## WHAT YOU ARE ASKED TO DO
Lay out everything from the line containing "Locate an element" down to the line containing "close-icon is located", both ends included, as a numbered list with no blank lines. Leave the pictures out of your answer.

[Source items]
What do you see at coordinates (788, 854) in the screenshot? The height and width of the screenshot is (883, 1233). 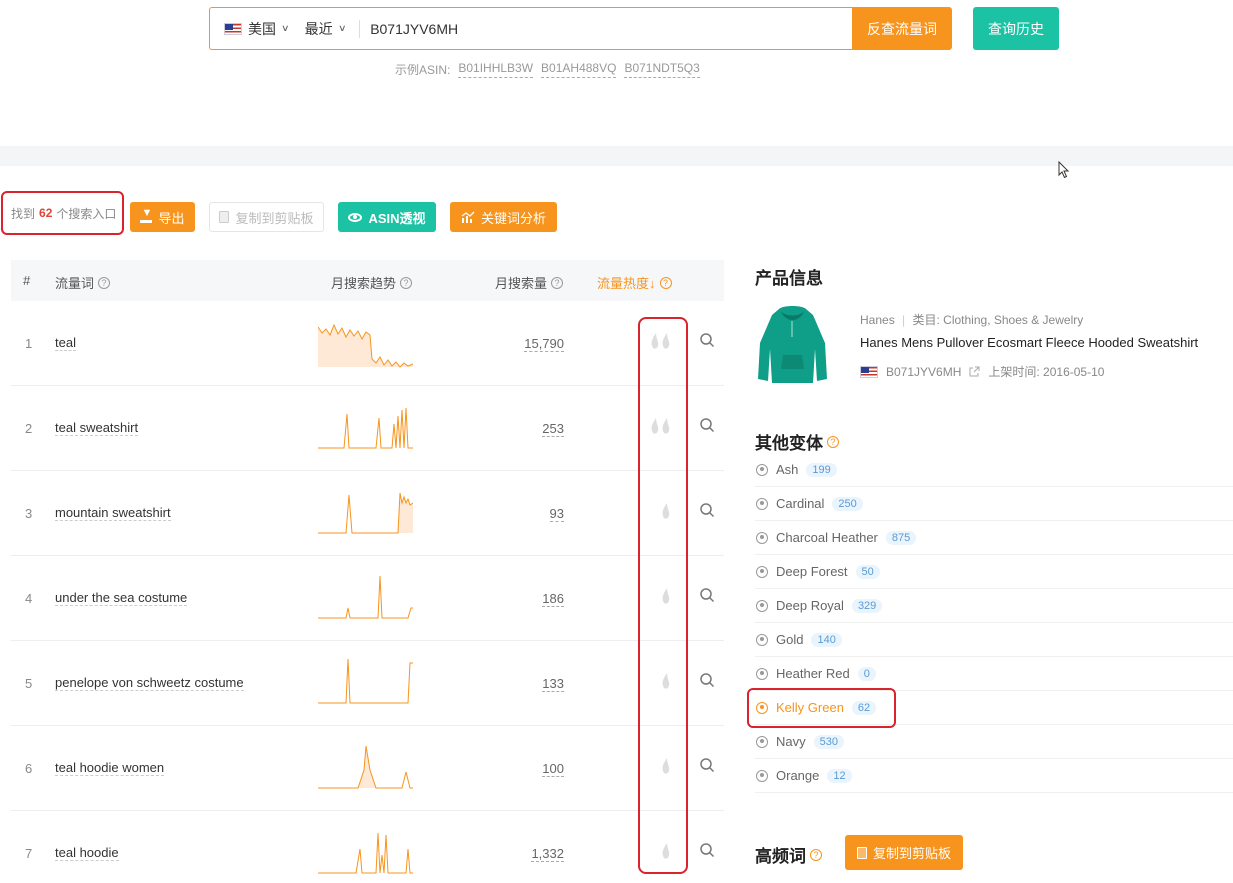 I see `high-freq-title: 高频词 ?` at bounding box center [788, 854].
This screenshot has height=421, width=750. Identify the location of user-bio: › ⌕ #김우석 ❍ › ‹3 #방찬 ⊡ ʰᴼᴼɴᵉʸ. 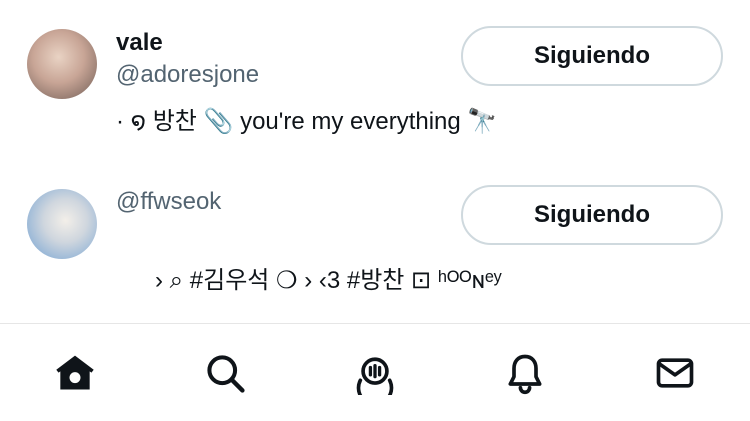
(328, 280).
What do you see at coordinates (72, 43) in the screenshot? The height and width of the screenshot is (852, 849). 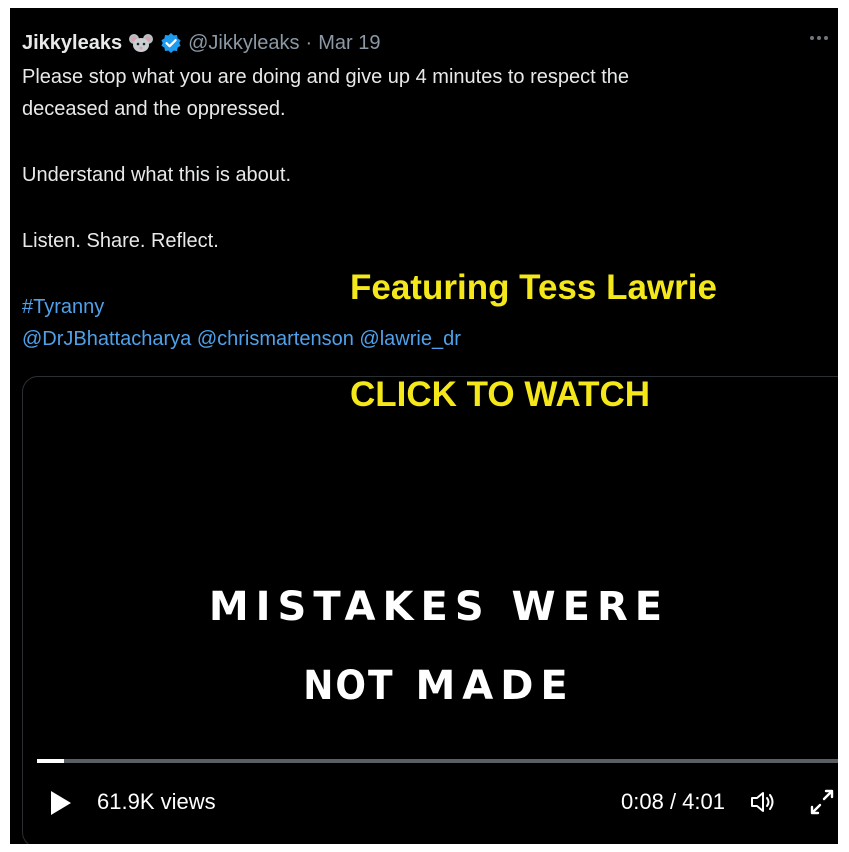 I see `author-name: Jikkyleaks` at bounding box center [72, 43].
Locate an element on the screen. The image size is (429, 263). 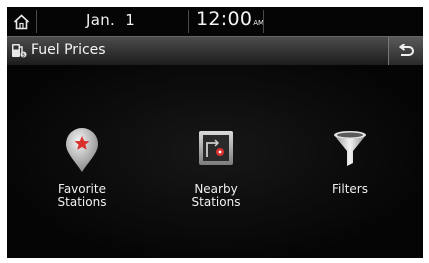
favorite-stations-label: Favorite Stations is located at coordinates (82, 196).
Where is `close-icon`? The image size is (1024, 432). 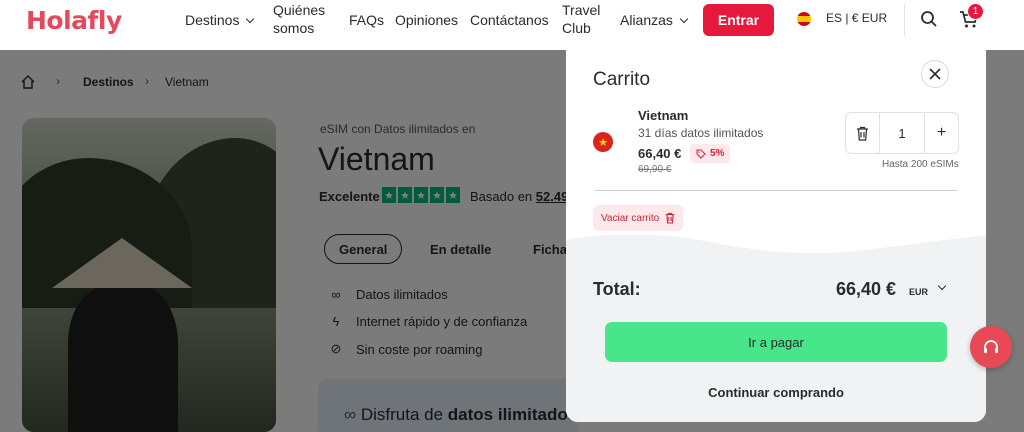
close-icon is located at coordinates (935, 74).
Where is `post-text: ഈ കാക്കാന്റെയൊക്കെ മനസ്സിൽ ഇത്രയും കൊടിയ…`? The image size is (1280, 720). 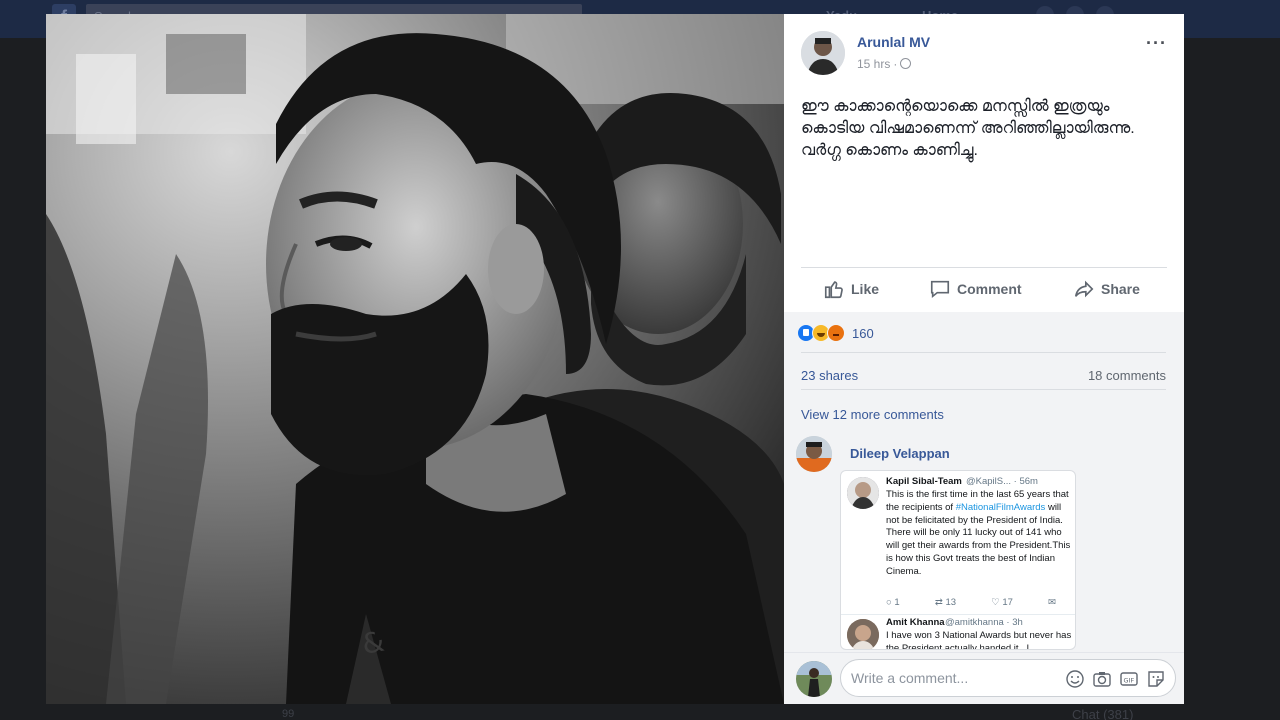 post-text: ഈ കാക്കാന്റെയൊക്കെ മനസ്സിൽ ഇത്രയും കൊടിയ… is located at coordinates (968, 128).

## OUTPUT FOR THIS EXERCISE
1. Locate an element on the screen. The image size is (429, 263). 
2. favorite-stations-label: Favorite Stations is located at coordinates (82, 196).
3. Where is `close-icon`? The image size is (1024, 432). 
4. close-icon is located at coordinates (935, 74).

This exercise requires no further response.